L’emergenza cinghiali: ieri incontro in Provincia

PESCARA – Nella riunione organizzata presso la Provincia, dall’assessore provinciale alla Caccia, Mario Lattanzio, tra i sindaci dei comuni attigui al parco nazionale della Majella e del Gran Sasso, i funzionari dei parchi, le associazioni venatorie e di categoria degli agricoltori , si è sollevato il problema dei cinghiali.

Queste le parole dell’assessore Lattanzio:

Secondo un recente censimento i cinghiali in provincia di Pescara sono circa tremila, maggiormente concentrati nella fascia del parco. Il problema è che i cinghiali escono dal parco e danneggiano l’agricoltura mettendo a rischio anche l’incolumità dei passanti e degli automobilisti perché causa di frequenti incidenti.
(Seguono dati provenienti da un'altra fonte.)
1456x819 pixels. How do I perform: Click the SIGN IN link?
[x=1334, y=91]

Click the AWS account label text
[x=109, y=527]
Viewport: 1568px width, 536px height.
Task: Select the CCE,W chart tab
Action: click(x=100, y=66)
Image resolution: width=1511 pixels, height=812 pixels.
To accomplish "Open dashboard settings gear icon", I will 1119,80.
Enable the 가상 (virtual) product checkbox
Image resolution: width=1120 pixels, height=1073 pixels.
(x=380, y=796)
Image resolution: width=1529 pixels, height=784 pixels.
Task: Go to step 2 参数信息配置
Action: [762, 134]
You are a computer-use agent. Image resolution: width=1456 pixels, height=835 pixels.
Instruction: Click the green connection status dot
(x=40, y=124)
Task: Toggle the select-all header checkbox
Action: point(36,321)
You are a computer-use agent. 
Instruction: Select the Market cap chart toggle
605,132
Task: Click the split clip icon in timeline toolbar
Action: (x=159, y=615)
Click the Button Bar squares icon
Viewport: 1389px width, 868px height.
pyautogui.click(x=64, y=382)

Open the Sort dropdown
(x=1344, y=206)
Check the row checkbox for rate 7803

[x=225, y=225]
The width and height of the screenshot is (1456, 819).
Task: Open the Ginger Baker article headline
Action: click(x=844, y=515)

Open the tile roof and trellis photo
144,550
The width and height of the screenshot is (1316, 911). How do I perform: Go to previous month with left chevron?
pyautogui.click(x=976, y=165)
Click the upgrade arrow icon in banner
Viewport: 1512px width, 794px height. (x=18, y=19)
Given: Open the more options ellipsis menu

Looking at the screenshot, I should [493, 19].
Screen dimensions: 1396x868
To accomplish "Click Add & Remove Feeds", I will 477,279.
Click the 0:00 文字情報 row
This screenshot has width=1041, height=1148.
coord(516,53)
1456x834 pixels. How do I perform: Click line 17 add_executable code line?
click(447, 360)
Per questo a giorni scriverò una lettera ufficiale ai parchi affinché mettano in atto il selecontrollo. Non è ammissibile sborsare denaro pubblico per pagare danni causati dai cinghiali, quando basta applicare la legge ed evitare inutili sperperi. Nessuno è contro la specie tuttavia non possiamo fare spallucce di fronte al rischio di incolumità pubblica e di danni all’agricoltura.

Ricordiamo che attualmente all’interno dei parchi la cattura dei cinghiali avviene attraverso le gabbie ma la legge nazionale 394/91 articolo 11 prevede che si possa eseguire il selecontrollo.